[Data excerpts]
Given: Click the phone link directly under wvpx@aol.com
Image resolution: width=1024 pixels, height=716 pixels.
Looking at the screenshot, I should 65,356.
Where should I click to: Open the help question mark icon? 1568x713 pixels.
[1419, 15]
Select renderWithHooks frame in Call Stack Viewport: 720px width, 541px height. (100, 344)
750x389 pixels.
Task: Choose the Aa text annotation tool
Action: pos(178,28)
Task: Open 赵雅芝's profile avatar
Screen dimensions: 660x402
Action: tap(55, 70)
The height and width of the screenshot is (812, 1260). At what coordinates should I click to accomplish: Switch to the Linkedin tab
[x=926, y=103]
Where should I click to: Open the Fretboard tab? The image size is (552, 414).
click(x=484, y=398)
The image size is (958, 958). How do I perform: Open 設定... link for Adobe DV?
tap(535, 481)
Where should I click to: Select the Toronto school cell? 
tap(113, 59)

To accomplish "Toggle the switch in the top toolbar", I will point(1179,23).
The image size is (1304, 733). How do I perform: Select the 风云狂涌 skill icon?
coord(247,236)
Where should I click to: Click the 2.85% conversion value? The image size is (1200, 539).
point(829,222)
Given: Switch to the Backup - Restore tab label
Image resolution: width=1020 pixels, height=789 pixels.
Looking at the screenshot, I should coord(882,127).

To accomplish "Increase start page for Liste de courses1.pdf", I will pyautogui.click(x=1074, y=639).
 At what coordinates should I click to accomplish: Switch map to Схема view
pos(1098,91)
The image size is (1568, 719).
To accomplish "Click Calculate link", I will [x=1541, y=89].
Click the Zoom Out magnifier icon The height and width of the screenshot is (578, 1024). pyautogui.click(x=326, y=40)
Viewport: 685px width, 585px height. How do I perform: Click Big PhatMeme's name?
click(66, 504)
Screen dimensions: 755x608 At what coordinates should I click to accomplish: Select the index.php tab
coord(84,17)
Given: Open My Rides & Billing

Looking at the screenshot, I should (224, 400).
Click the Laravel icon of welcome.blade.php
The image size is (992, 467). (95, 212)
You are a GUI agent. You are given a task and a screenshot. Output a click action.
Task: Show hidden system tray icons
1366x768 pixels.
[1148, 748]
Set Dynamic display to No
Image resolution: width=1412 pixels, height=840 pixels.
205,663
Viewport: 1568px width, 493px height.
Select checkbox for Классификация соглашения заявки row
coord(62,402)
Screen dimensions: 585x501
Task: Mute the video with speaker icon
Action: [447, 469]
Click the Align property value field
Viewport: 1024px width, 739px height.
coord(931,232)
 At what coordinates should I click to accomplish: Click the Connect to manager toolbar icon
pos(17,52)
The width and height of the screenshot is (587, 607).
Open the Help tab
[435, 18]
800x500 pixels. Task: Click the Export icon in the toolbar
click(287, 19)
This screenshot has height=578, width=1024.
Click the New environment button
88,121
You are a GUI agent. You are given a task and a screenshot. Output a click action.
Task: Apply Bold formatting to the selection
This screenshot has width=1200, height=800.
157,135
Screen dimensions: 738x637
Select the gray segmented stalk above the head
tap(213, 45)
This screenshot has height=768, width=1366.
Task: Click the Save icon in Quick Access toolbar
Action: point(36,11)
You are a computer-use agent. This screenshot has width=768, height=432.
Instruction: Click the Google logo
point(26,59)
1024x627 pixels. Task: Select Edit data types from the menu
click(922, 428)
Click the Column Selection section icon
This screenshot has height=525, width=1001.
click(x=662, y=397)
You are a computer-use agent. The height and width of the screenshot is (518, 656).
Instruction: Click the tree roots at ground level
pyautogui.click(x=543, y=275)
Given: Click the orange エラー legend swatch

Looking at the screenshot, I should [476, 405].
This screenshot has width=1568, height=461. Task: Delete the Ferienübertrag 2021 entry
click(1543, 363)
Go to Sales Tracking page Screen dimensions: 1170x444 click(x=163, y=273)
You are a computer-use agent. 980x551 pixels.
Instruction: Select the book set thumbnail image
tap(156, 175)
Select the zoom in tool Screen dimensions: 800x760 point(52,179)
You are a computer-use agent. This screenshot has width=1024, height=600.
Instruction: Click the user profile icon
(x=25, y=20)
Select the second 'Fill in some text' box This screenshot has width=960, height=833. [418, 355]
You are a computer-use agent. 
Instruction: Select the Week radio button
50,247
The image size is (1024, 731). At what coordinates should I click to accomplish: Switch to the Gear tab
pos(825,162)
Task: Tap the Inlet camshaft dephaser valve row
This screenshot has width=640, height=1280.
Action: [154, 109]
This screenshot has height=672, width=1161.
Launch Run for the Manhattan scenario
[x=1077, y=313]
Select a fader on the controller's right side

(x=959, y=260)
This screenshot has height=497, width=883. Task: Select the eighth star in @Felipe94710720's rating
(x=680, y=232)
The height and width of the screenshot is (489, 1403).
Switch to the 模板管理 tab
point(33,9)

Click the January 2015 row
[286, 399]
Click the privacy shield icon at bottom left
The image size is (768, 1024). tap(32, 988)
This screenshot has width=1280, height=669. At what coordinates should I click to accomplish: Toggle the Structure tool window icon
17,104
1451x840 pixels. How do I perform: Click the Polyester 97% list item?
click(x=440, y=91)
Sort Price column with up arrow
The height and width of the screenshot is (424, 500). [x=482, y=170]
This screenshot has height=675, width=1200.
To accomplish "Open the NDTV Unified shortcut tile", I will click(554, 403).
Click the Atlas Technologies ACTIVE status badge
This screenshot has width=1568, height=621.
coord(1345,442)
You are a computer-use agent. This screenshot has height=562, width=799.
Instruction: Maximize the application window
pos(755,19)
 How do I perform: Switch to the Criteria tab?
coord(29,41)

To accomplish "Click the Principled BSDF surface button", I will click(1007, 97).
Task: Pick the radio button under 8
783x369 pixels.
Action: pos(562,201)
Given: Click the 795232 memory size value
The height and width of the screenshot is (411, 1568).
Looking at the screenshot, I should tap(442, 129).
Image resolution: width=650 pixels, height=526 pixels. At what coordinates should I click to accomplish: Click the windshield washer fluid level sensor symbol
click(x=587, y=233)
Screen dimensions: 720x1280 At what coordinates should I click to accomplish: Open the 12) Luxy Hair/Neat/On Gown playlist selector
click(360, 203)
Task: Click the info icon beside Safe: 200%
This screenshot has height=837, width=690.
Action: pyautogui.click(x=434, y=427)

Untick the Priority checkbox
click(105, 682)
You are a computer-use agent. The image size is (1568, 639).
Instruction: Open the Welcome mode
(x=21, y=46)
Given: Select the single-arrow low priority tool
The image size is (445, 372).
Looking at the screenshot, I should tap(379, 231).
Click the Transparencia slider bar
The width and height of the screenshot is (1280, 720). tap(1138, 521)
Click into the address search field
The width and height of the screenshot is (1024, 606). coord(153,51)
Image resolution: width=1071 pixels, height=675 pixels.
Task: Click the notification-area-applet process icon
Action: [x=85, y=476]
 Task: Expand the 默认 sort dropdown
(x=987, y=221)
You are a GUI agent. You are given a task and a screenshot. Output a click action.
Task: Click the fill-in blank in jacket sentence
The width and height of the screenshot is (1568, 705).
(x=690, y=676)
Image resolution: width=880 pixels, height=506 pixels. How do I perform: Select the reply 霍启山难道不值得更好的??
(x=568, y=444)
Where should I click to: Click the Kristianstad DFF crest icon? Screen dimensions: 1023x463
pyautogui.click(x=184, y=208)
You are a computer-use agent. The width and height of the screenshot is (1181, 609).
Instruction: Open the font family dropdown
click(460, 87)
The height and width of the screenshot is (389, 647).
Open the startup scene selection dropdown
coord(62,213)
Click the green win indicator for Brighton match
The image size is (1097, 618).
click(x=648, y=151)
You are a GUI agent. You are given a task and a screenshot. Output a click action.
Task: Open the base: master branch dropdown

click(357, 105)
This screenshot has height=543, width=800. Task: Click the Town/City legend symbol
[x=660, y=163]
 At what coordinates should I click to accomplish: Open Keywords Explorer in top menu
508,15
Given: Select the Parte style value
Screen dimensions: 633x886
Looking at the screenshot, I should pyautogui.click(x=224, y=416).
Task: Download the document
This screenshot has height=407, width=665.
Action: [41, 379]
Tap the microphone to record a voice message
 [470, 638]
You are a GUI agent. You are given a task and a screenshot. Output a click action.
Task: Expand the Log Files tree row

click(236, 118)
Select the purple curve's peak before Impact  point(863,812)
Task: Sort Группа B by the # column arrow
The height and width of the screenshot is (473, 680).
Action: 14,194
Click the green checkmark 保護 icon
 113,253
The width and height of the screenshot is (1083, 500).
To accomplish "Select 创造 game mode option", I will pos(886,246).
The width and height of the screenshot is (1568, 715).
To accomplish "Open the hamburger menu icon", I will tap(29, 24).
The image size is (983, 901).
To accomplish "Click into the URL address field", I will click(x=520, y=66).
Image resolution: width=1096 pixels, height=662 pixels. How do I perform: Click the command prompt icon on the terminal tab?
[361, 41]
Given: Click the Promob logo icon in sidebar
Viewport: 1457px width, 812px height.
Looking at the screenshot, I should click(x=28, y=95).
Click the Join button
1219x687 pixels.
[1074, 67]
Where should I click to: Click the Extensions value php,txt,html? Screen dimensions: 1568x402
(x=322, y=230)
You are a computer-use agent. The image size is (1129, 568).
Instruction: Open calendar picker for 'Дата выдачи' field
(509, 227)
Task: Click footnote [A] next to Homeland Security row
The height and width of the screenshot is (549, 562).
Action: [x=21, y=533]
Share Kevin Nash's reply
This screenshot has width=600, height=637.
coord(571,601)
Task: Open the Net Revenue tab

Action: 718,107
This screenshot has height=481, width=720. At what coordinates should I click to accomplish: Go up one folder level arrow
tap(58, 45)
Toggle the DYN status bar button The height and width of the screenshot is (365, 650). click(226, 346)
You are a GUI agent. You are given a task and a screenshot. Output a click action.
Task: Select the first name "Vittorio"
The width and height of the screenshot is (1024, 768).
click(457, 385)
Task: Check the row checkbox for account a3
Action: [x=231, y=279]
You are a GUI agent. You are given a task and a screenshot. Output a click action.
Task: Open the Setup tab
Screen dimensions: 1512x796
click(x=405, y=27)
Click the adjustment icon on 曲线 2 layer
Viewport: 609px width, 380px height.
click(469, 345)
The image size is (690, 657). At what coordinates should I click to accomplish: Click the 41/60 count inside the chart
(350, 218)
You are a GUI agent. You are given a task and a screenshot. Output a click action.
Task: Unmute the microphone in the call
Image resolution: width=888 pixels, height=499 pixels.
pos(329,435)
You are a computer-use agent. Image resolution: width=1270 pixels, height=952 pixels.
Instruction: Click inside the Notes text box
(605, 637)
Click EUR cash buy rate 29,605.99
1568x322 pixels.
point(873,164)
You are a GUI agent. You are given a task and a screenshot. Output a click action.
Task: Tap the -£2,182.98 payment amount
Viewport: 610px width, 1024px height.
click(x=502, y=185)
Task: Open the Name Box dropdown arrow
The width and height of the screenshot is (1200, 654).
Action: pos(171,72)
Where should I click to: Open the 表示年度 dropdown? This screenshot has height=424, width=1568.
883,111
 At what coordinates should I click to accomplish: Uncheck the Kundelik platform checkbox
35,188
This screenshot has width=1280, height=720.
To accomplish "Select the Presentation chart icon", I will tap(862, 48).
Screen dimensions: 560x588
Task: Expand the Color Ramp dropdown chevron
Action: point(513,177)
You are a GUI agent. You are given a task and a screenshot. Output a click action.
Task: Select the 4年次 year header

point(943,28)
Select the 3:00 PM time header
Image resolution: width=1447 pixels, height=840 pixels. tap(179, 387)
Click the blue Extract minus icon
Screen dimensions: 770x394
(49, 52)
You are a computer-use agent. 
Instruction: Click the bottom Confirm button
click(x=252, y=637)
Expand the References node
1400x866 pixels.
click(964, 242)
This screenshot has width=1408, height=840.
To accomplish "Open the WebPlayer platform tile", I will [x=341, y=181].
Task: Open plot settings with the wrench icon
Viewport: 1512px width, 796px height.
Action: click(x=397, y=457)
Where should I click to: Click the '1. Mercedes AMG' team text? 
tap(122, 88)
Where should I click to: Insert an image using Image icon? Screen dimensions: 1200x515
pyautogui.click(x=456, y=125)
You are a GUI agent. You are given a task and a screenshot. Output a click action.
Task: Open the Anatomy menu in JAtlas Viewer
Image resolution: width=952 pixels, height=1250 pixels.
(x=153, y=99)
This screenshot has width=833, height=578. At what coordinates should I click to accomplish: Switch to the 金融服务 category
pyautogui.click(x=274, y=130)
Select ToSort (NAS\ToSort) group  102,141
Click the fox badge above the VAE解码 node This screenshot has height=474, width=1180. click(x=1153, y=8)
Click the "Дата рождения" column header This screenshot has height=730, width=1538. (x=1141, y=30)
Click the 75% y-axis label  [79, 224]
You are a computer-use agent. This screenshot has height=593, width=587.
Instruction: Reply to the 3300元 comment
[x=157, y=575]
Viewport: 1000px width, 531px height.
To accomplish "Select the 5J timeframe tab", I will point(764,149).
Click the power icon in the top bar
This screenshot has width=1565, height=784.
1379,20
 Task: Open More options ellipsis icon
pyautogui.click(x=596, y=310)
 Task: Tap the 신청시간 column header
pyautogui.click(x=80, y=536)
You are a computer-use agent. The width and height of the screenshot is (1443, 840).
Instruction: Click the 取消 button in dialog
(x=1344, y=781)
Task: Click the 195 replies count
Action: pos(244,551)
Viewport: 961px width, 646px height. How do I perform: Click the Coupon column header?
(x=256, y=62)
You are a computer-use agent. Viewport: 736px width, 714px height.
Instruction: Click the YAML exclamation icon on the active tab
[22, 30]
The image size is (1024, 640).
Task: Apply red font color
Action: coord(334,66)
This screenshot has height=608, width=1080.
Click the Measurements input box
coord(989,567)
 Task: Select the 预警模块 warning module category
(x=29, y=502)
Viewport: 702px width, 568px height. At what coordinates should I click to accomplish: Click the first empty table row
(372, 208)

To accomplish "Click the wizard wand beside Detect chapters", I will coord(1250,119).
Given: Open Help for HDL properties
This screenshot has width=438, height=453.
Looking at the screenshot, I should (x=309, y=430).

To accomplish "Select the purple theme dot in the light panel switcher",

Assignment
Among the lines of the records, copy out each one that contains the word "badge".

Output of the exercise
Click the Atlas Technologies ACTIVE status badge
Click the fox badge above the VAE解码 node This screenshot has height=474, width=1180. click(x=1153, y=8)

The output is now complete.